DATA PROVIDED:
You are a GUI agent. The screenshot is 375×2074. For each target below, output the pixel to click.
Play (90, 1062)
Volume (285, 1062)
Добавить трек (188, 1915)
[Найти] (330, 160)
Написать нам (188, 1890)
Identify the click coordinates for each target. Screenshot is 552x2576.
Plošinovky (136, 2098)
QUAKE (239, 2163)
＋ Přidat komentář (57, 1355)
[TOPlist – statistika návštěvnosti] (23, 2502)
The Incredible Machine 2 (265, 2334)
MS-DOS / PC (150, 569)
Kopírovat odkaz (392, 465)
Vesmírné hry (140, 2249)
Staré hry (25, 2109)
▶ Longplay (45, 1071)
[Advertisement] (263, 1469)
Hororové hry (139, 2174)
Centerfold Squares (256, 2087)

DIRECTIONS: Report all lines of the data above that include the string "each".

ANSWER SPACE:
You are a GUI agent. The screenshot is 375×2074. For each target below, output the pixel to click.
Identify the click coordinates for each target. Screenshot is 552x2576.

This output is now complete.